Work

September 2023 month notes

I tried the Kitten framework as I was quite surprised to see it request permission to change my privileged port permissions on install. I had to read through the post and its related posts before I realised that the nature of restricted ports is so ingrained in my I never asked whether it was genuinely a security risk to have them accessible from userspace. I would recommend taking a look through the posts linked to from the above post because when I realised that often my answer to port restrictions is to sudo onto them and that is a bit of weird way of not actually being secure.

I haven’t done much with Kitten, just working my way through the tutorial. The static serving is fine, the dynamic pages are a bit odd and the default ability to retain server state feels very odd.

I’ve also been continuing to try and learn Koa although if this wasn’t related to work I wouldn’t be bothering. Taking a look at the State of Javascript indicates that Express is the runaway winner and all other frameworks are pretty esoteric.

As an aside the state of in-page linking in the State of Javascript is embarrassing, the page structure is really complicated and doesn’t seem able to assign a simple id to a section tag.

Koa is from the school of “everything is a plugin” so out of the box it is completely anaemic and you have the zero-joy experience of trying to figure what libraries and plugins you should use. Most of the core plugins haven’t been updated in years, which is good in terms of stability but makes it hard to understand which libraries are actually unmaintained and which are fundamental. I much prefer the Python approach of having batteries included but being able to swap things out if you have particular needs.

One thing that Koa does differently to Express is to use a combined Context object instead of explicit request and response objects. I don’t think that is really very helpful and I did manage to mix the concept up with Go Contexts. Koa contexts are just a big ol’ object that includes some default values and the response kind of magically fires after all the middleware has fired. I feel it is a bit of step backwards in terms of clarity. My guess is that it makes it easier for plugins to add functions into the context object rather than having to explicitly import them and use them within the handler code.

I’m building a basic old school webapp so I needed some templating and that was a bit of journey in terms of what is popular but Nunjacks is work-friendly and based on jinja2 so it feels very familiar.

I’ve been slowly continuing to replace my various Python database libraries with a simpler and faster set of string queries executed through psycopg3. Next on the chopping block is Pony, which while it is relatively enjoyable as an ORM is needlessly clever in its use of generators and lambdas to do queries. I found a broken query and despite reading through the documentation I couldn’t fix it. If you already know SQL an abstraction has to be pretty powerful to be worth the overhead on things like queries which are fundamental a string and a map of data bindings and not much more.

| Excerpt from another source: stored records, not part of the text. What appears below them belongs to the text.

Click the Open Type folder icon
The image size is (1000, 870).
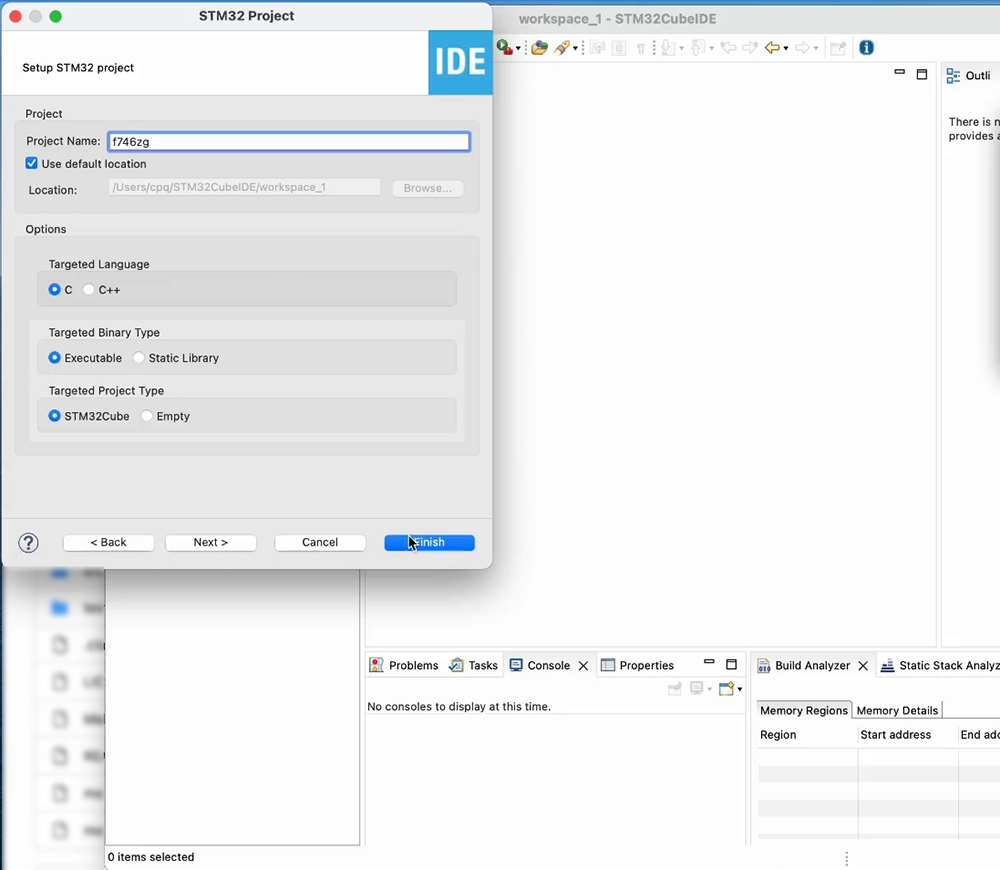coord(540,48)
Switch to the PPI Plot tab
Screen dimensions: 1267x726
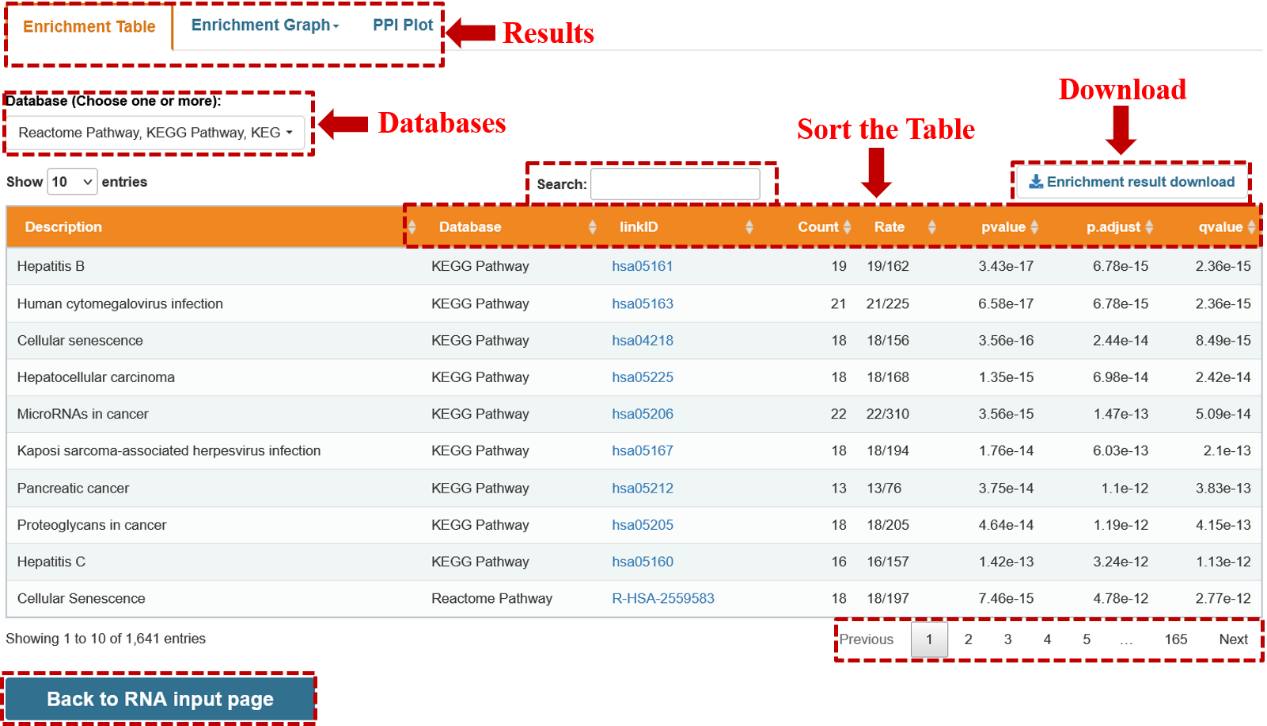[402, 24]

I attended the State of the Browser conference this month and it was a good edition that balanced the input of practicioners, browser makers and had practical technical advice and reminders. It also managed to limit itself to only one non-technical related talk. I’ll write up a few notes in a separate post but this felt like a great return on the time invested.

I also discovered Rosie Pattern Language this month, a parser based alternative to regular expressions, I was intrigued but it lacks a helpful tutorial or introduction article so it has gone into the backlog to investigate later.

I started reading the book The Logic of Failure this month and I’m about halfway through it. It is a fascinating read and describes a series of experiments done with computer simulations of various situations from a town, a sub-Saharan ecosystem to a fridge with a broken thermometer. The outcomes are then mapped to the participants voiced thoughts to try and identify patterns of behaviour and the underlying rationales that drive them. Obviously the goal of reading such books is to try and temper the causes of failure in yourself but some of the problems the book highlights such the behaviour of complex inter-related components and exponential behaviour are just things that all humans are bad at.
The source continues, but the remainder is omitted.